To illustrate this, let’s lay out a potential in-game economy for a fictional game called Cloud Striker. The game will use a two-coin structure, inspired by the Freigeld and the Schilling. The two coins are: the in-game coin, $SKY, which is the equivalent to the Freigeld; and the gold standard coin, like the US dollar, which is equivalent to the Schilling.
Like Wörgl labourers, who were paid in Freigeld, rather than the Schilling, Cloud Striker players would also swap fiat currency for the local $SKY. That buy-in gives the player a starting amount of the in-game token to participate in the in-game economy, worth perhaps around $40, equivalent to many games on the market today.
The in-game token must serve as more than a reward, but a tool that is required to play.
Earning $SKY in the game would be possible through various actions as players progress. These actions include normal gameplay mechanics, such as receiving a bounty for defeating enemies. Additionally, players could earn $SKY for completing missions or side quests, a concept familiar to any gamer.
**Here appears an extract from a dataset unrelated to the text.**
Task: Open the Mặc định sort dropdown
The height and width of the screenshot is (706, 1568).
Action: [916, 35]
Details aside, even after earning initial buy-ins from players, one of the key challenges to creating a successful in-game economy is incentivising those players to hold onto or spend their tokens in-game. This can be achieved by making the token a requirement to continue progressing.
The key to creating a virtual economy is to provide reasons for players to continue participating.
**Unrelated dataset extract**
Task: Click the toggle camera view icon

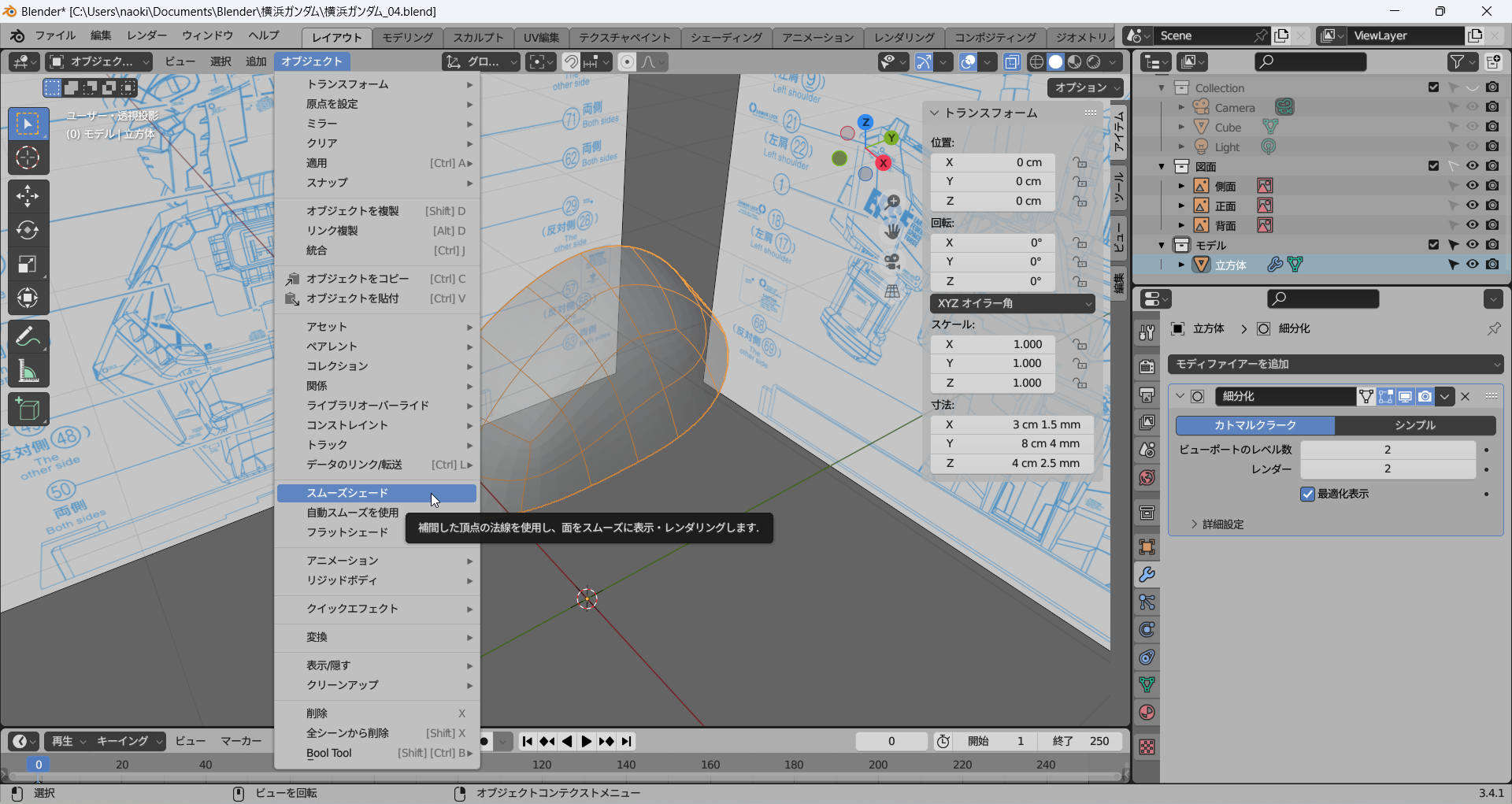Action: tap(892, 261)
In Cloud Striker, players could only progress in their campaign by using the in-game token. For example, after beating a boss and unlocking the next level, players must pay or hold a certain amount of $SKY to keep playing. This discourages players from selling their in-game token, since they’ll need it to keep playing. In addition, certain in-game abilities, status symbols, customisations, events, locations, or competitions, might only be available to players who accumulate a certain amount of $SKY, with other assets available to purchase, creating genuine demand for the token.
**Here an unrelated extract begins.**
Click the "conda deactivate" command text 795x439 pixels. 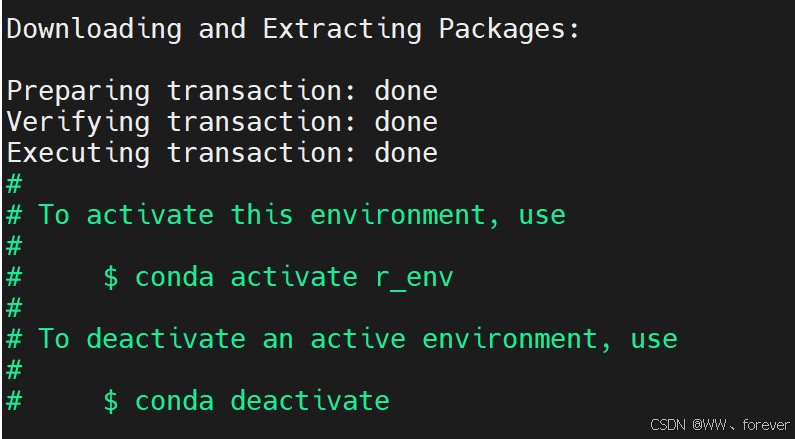point(262,401)
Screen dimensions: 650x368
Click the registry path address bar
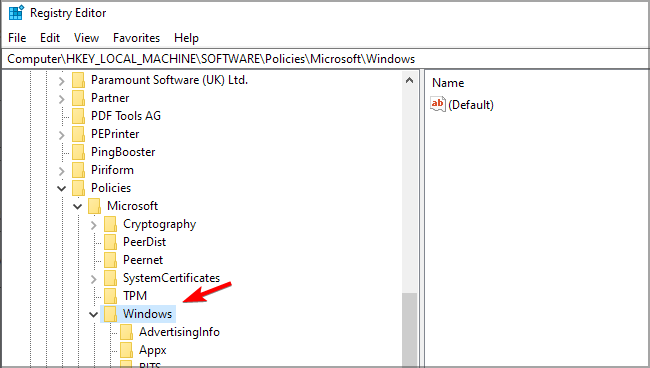[325, 59]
Meanwhile, a key aspect of the Freigeld was about encouraging people to spend, rather than hoard. This creates demand in the economy and keeps it healthy. To that end, Cloud Striker would adopt a stamp tax similar to the Freigeld, where players are taxed for holding $SKY for too long. Similarly, this creates a situation where players are incentivised to spend, purchase, and earn $SKY –– all without making the game a “pay-to-play” experience.
Gaming tokenomics need fundamental reimagining.
The final key to ensuring a stable in-game economy is to peg the $SKY token to an established currency like the dollar. This helps to prevent price fluctuations and ensures that players treat $SKY as a long-term asset, not as a speculative investment. Ensuring this stability provides confidence in the game and its economy.
In the Freigeld model, the local government profits from being a key part of the local economy, rather than from holding a currency that appreciates in value. This same principle applies to $SKY, as the developers should receive a portion of the taxes to cover their costs and earn a profit, while players earn through gameplay, not through the token’s appreciation.
Regardless of the tactics that developers adopt, gaming tokenomics need fundamental reimagining. The Freigeld experiment demonstrated the potential for alternative currency systems to drive positive change in communities. In the world of gaming, adopting these principles could not only improve the player experience, but also challenge the traditional economics of the industry.